Stranded cost recovery is included in the Company's retail electric rates
beginning January 1, 1999.
Gas revenues increased $30 million, or 16%, for the three months ended
March 31, 1999 compared to the same 1998 period. The increase was primarily
attributable to increased volume as a result of colder weather conditions of $20
million and increased volume from new customers of $10 million.
13
<PAGE>
Fuel and Energy Interchange Expense
Fuel and energy interchange expense increased $82 million, or 21%, for the
three months ended March 31, 1999 compared to the same 1998 period. As a
percentage of revenue, fuel and interchange expenses were 37% as compared to 32%
in the comparable prior year period. These increases were attributable to higher
fuel and energy interchange expenses from the ventures business unit of $69
million and the distribution business unit of $63 million, partially offset by
lower fuel and energy interchange expenses of $50 million at the generation
business unit. The increase from the ventures business unit was primarily from
increased volume related to Exelon Energy sales. The increase from the
distribution business unit was primarily attributable to $27 million of PJM
network transmission service fees which commenced April 1, 1998, $26 million of
purchases in the spot market and $10 million of additional gas purchases as a
result of higher volume associated with colder weather. The decrease from the
generation business unit was primarily attributable to $78 million of lower fuel
purchases as a result of the effects of competition experienced by the
distribution business unit. This increase was partially offset by a $12 million
reserve related to the Grays Ferry power purchase agreement and fuel savings of
$16 million from the full return to service of the Salem Generating Station
(Salem) in April 1998 which decreased the need to purchase power to replace the
output from these units.
Operating and Maintenance Expense
Operating and maintenance expense increased $6 million, or 2% for the three
months ended March 31, 1999 compared to the same 1998 period. The increase was
primarily attributable to increased information technology expenses related to
Year 2000 remediation of $12 million partially offset by lower expenses at the
generation business unit of $8 million as a result of the full return to service
of Salem in April 1998. As a percentage of revenue, operating and maintenance
expenses were 23% as compared to 24% in the comparable prior year period.

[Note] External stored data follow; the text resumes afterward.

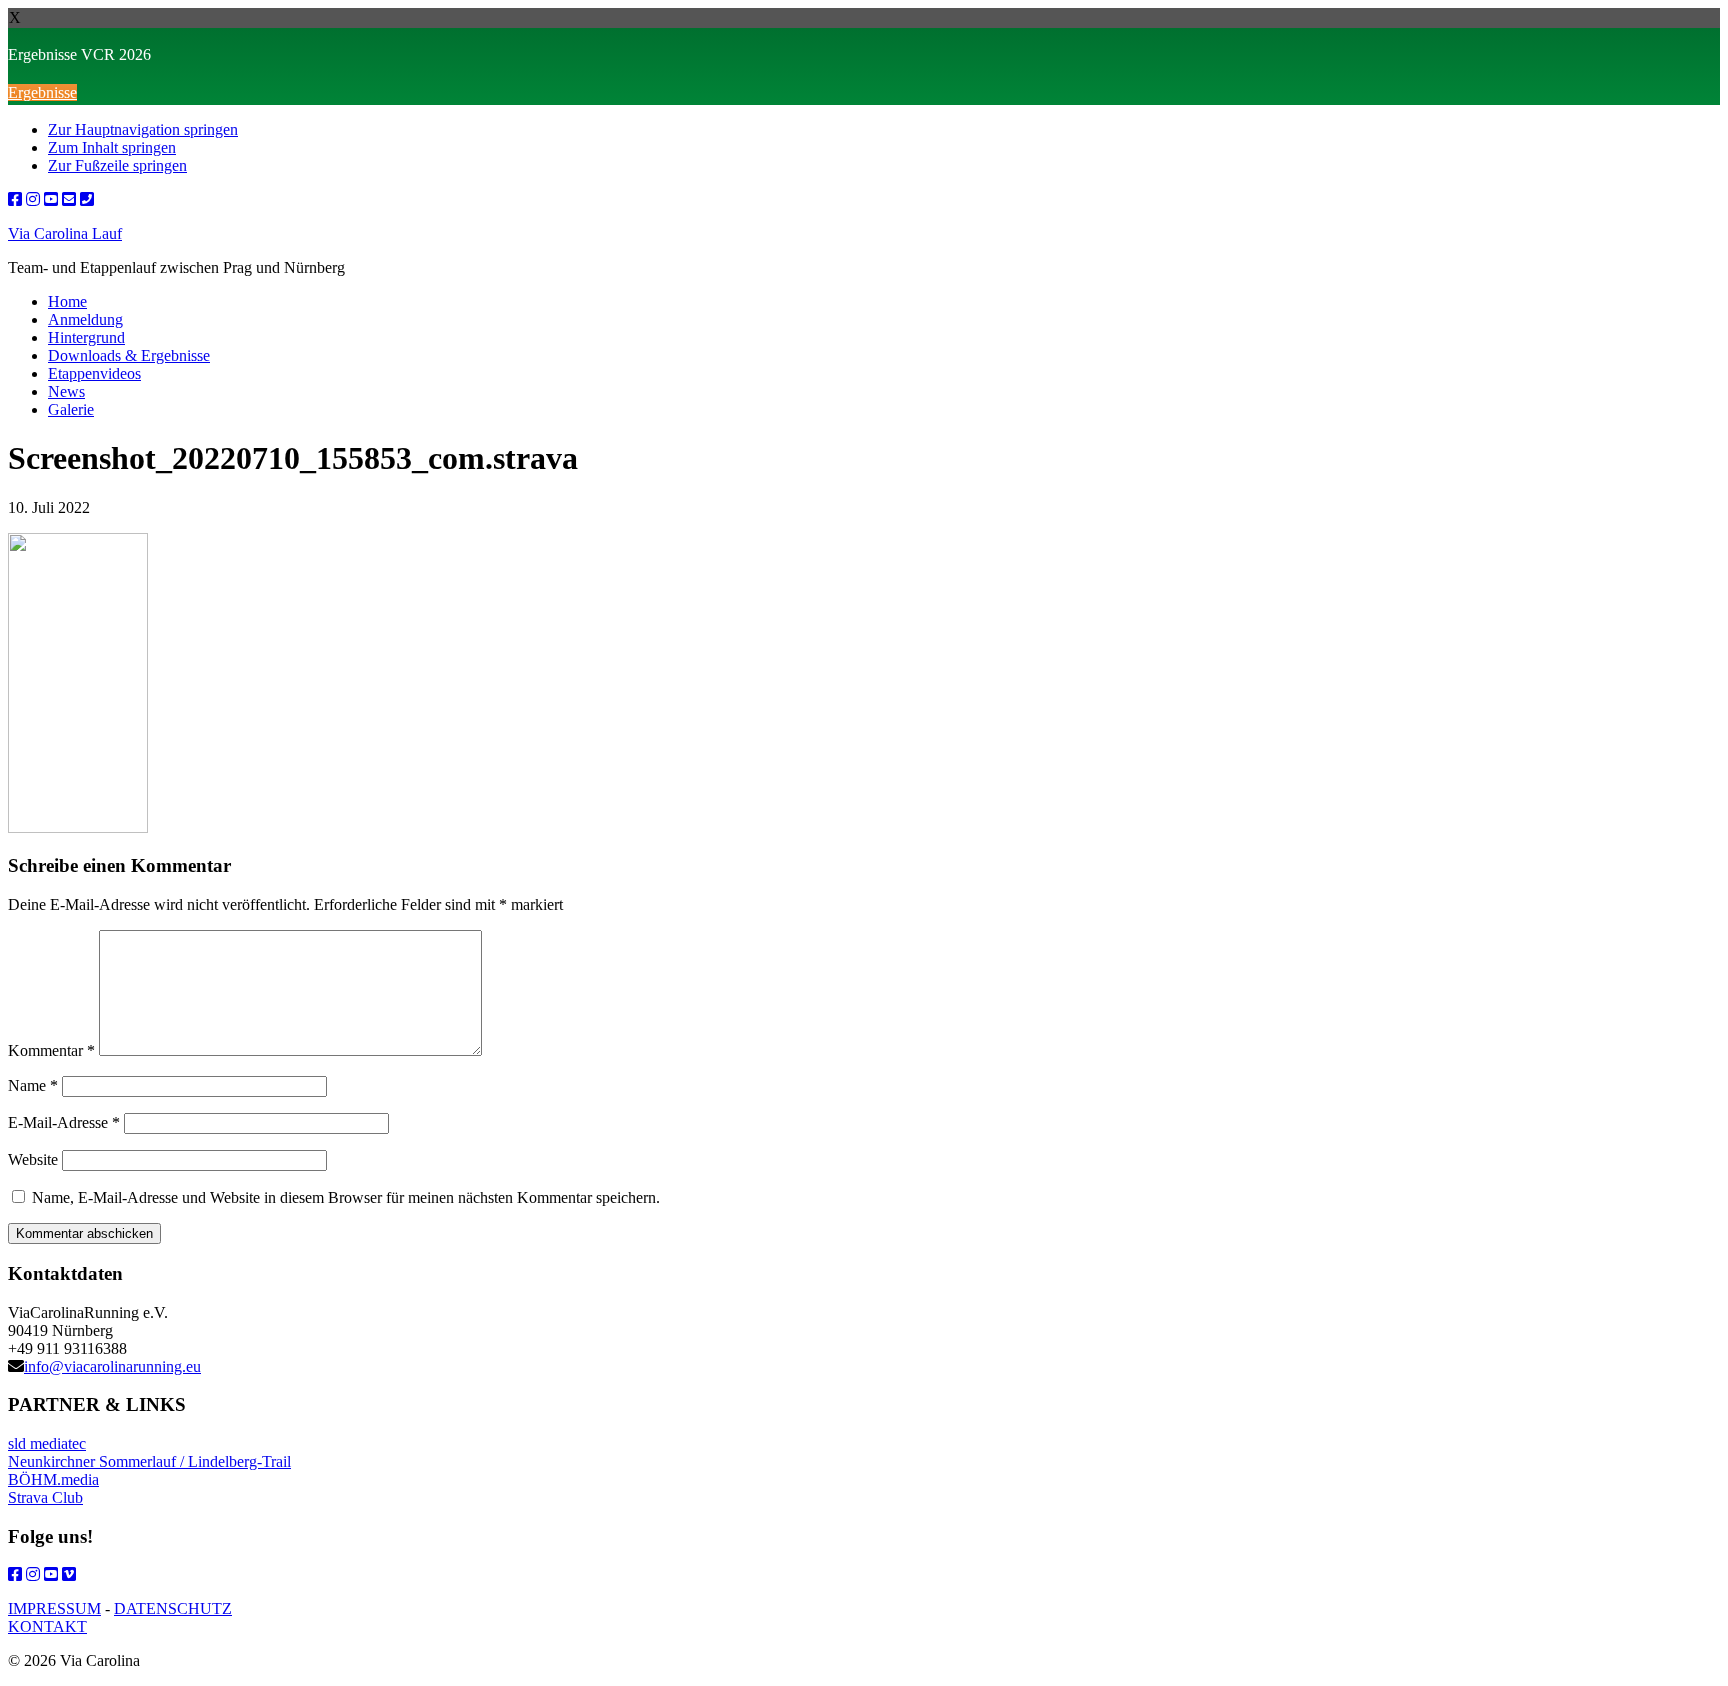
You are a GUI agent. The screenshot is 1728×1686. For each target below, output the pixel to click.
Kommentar (51, 1050)
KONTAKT (47, 1626)
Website (33, 1159)
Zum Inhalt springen (112, 147)
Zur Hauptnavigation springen (143, 129)
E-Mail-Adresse (64, 1122)
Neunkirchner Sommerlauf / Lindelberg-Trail (149, 1461)
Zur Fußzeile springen (117, 165)
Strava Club (45, 1497)
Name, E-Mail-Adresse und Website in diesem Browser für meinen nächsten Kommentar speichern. (346, 1197)
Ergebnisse (42, 92)
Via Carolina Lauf (65, 233)
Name (33, 1085)
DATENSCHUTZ (173, 1608)
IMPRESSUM (54, 1608)
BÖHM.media (53, 1479)
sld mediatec (47, 1443)
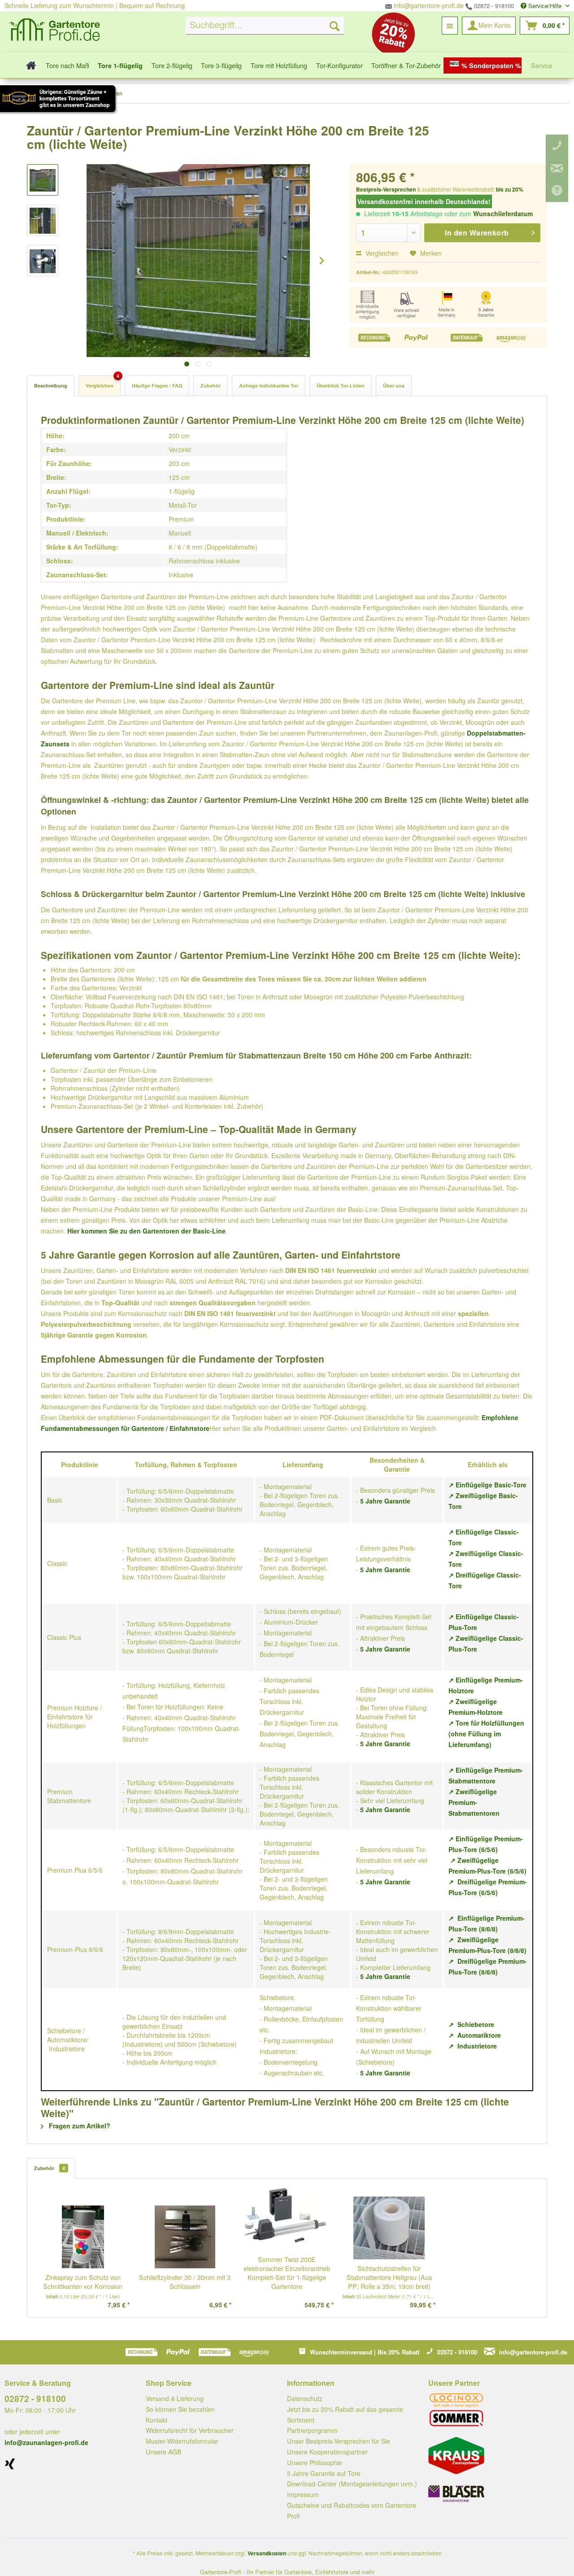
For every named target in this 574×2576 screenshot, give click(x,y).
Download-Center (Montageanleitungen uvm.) (352, 2483)
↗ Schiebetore (471, 2024)
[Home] (28, 65)
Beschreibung (50, 385)
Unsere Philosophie (314, 2462)
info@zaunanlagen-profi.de (46, 2442)
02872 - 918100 (493, 5)
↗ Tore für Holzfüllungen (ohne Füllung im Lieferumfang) (486, 1733)
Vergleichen (381, 252)
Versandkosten (267, 2553)
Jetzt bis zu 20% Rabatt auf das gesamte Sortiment (345, 2414)
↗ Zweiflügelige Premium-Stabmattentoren (474, 1802)
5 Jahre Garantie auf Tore (324, 2473)
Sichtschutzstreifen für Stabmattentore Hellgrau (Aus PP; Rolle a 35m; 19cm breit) (389, 2277)
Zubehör (210, 385)
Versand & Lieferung (175, 2398)
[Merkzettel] (450, 26)
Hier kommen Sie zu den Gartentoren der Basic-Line (146, 1230)
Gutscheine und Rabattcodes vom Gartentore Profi (351, 2510)
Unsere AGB (163, 2451)
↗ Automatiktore (474, 2035)
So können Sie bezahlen (180, 2409)
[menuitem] (265, 26)
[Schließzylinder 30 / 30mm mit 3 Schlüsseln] (185, 2237)
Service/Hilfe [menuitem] (544, 5)
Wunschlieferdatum (503, 213)
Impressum (303, 2494)
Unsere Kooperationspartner (327, 2451)
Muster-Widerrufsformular (182, 2441)
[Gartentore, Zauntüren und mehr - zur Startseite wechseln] (54, 31)
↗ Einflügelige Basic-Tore (487, 1484)
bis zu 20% (509, 189)
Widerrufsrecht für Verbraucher (190, 2430)
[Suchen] (334, 26)
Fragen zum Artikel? (78, 2125)
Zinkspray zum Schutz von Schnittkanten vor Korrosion (82, 2282)
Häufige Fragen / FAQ (157, 385)
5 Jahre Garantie (385, 1500)
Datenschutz (304, 2398)
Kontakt (156, 2419)
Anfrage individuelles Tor (268, 385)
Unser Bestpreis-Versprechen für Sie (338, 2441)
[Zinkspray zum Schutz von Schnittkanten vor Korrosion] (83, 2237)
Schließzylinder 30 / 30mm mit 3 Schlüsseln (184, 2282)
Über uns (393, 385)
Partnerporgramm (312, 2430)
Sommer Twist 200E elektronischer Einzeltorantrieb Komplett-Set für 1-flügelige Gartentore (287, 2273)
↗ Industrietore (472, 2045)
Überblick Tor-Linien (341, 385)
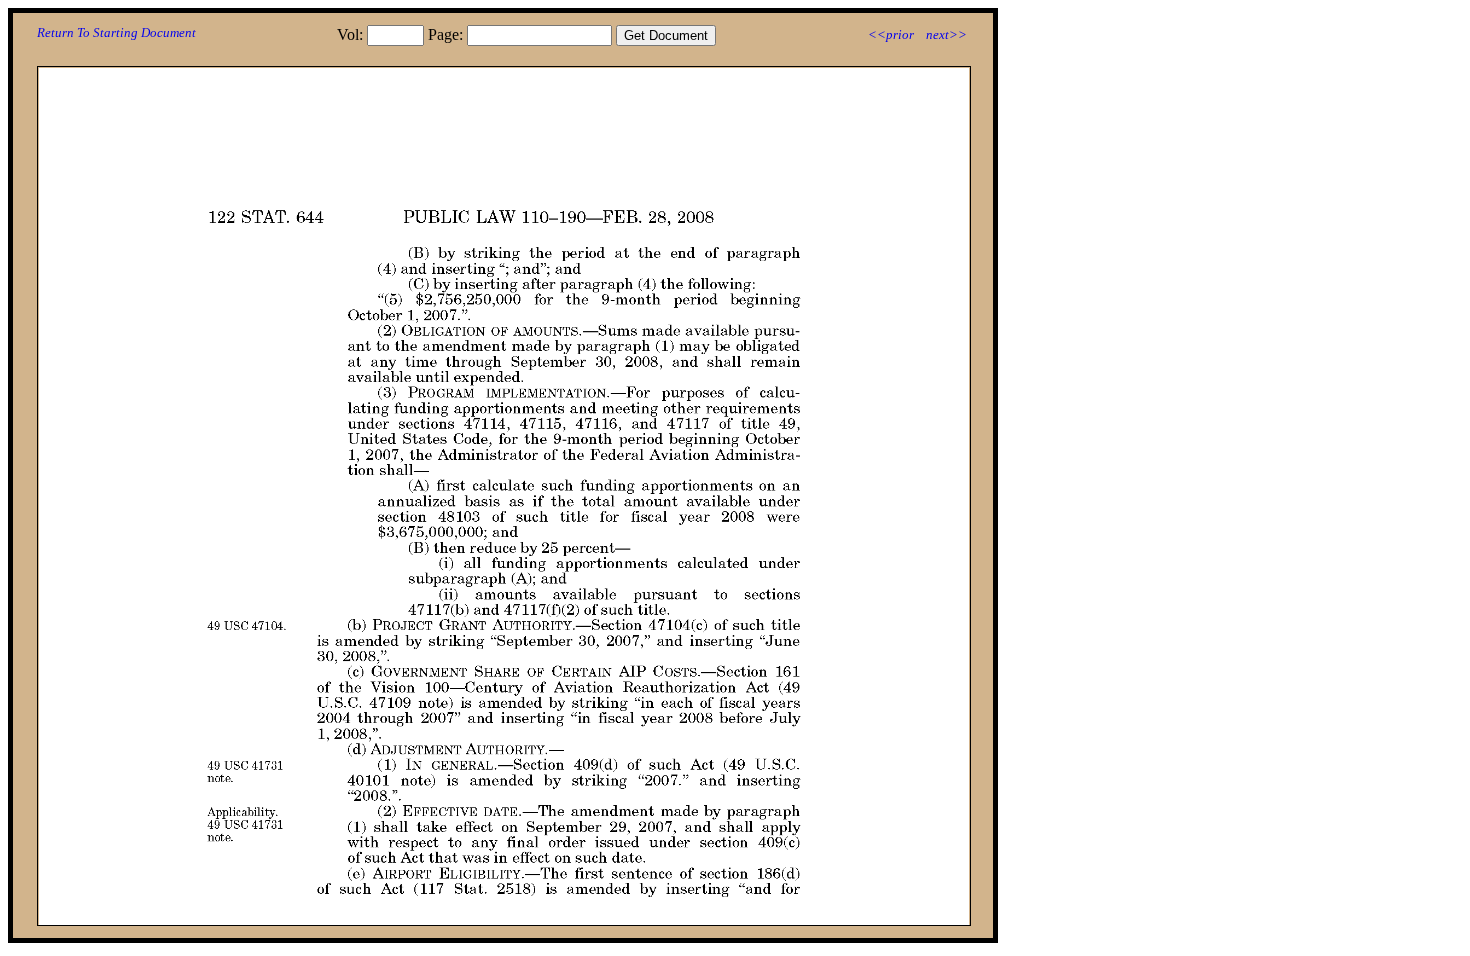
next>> (946, 34)
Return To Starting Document (116, 32)
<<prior (891, 34)
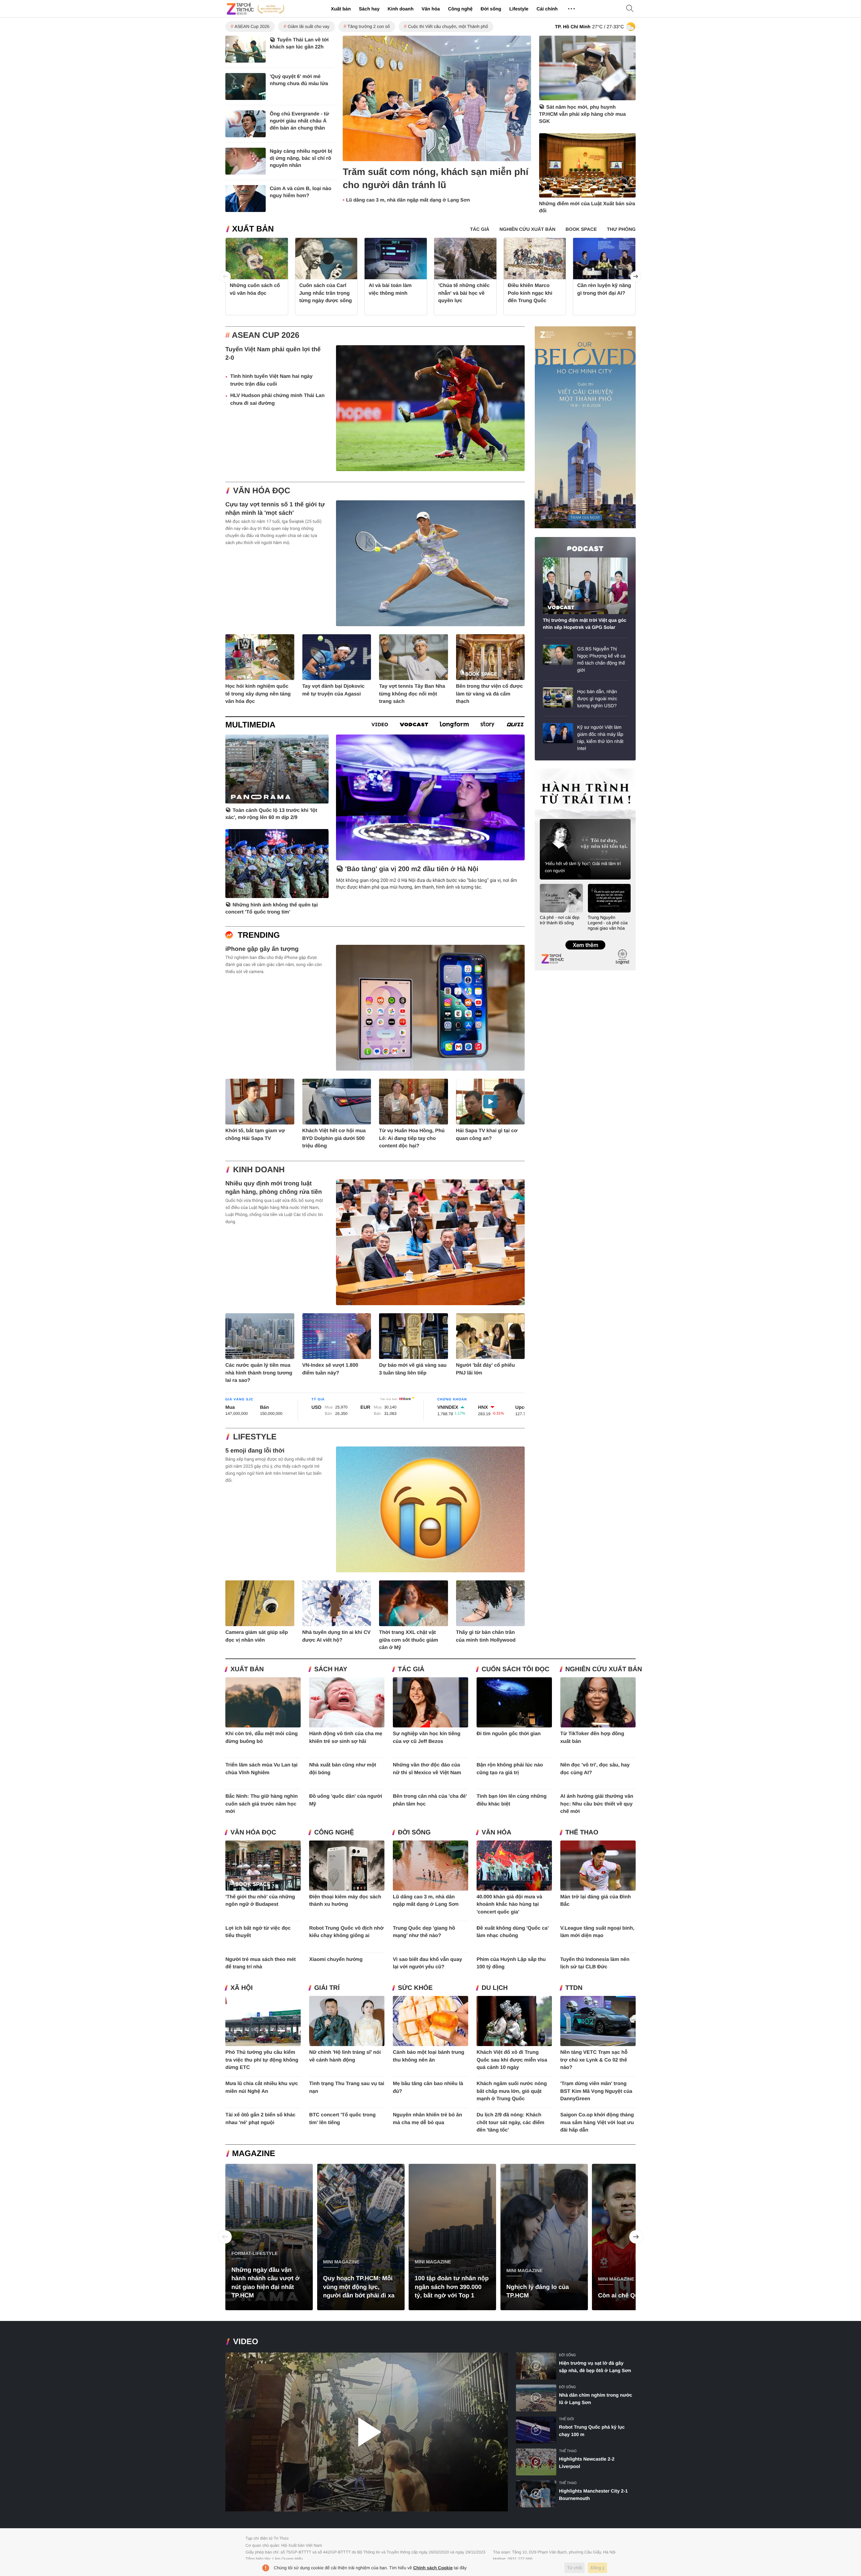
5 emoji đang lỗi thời (255, 1450)
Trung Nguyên (547, 770)
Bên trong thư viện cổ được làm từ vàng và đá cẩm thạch (489, 693)
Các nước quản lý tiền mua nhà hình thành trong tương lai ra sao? (258, 1372)
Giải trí (327, 1988)
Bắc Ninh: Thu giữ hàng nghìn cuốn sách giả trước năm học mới (261, 1803)
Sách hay (369, 8)
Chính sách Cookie (433, 2567)
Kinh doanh (400, 8)
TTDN (574, 1988)
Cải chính (547, 8)
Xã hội (241, 1988)
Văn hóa (430, 8)
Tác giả (411, 1669)
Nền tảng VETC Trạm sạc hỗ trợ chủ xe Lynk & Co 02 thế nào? (594, 2059)
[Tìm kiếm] (630, 9)
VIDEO (245, 2341)
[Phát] (366, 2432)
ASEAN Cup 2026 (251, 26)
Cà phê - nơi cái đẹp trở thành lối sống (559, 920)
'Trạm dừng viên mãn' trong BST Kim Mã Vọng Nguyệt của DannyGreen (596, 2091)
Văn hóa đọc (261, 490)
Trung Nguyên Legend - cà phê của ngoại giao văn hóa (608, 923)
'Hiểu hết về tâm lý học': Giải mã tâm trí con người (583, 867)
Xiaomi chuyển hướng (336, 1959)
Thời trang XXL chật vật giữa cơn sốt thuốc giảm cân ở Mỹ (408, 1640)
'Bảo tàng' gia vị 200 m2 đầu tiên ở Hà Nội (411, 869)
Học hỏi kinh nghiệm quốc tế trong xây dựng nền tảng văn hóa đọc (258, 693)
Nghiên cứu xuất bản (603, 1669)
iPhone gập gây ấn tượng (262, 948)
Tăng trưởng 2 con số (368, 26)
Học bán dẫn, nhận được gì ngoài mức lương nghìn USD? (597, 698)
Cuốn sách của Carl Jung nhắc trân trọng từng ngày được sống (325, 293)
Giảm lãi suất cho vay (308, 26)
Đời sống (491, 8)
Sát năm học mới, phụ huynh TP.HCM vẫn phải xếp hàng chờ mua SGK (582, 114)
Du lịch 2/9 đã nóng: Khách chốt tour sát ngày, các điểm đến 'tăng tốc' (510, 2122)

Depreciation and Amortization Expense
Depreciation and amortization expense decreased $98 million, or 64%, for
the three months ended March 31, 1999 compared to the same 1998 period. As a
percentage of revenue, depreciation and amortization expense was 4% as compared
to 13% in the comparable prior year period. The decrease was associated with the
December 1997 restructuring charge through which the Company wrote down a
significant portion of its generating plant and regulatory assets. In connection
with this restructuring charge, the Company established a regulatory asset,
Deferred Generation Costs Recoverable in Current Rates of $424 million, which
was fully amortized in 1998, and an additional regulatory asset, Competitive
Transition Charge (CTC) of $5.26 billion which will begin to be amortized in
accordance with the terms of the Final Restructuring Order in 2000. For
additional information, see "PART I, ITEM 1. - BUSINESS - Deregulation and Rate
Matters," in the Company's 1998 Annual Report on Form 10-K.
Taxes Other Than Income
Taxes other than income decreased $7 million, or 8%, for the three months
ended March 31, 1999 compared to the same 1998 period. As a percentage of
revenue, taxes other than income were 6%, as compared to 7%, in the comparable
prior year period. The decrease was attributable to lower gross receipts tax of
$3 million and lower capital stock tax of $4 million.
14
<PAGE>
Interest Charges
Interest charges consist of interest expense, distributions on Company
Obligated Mandatorily Redeemable Preferred Securities of a Partnership (COMPRS)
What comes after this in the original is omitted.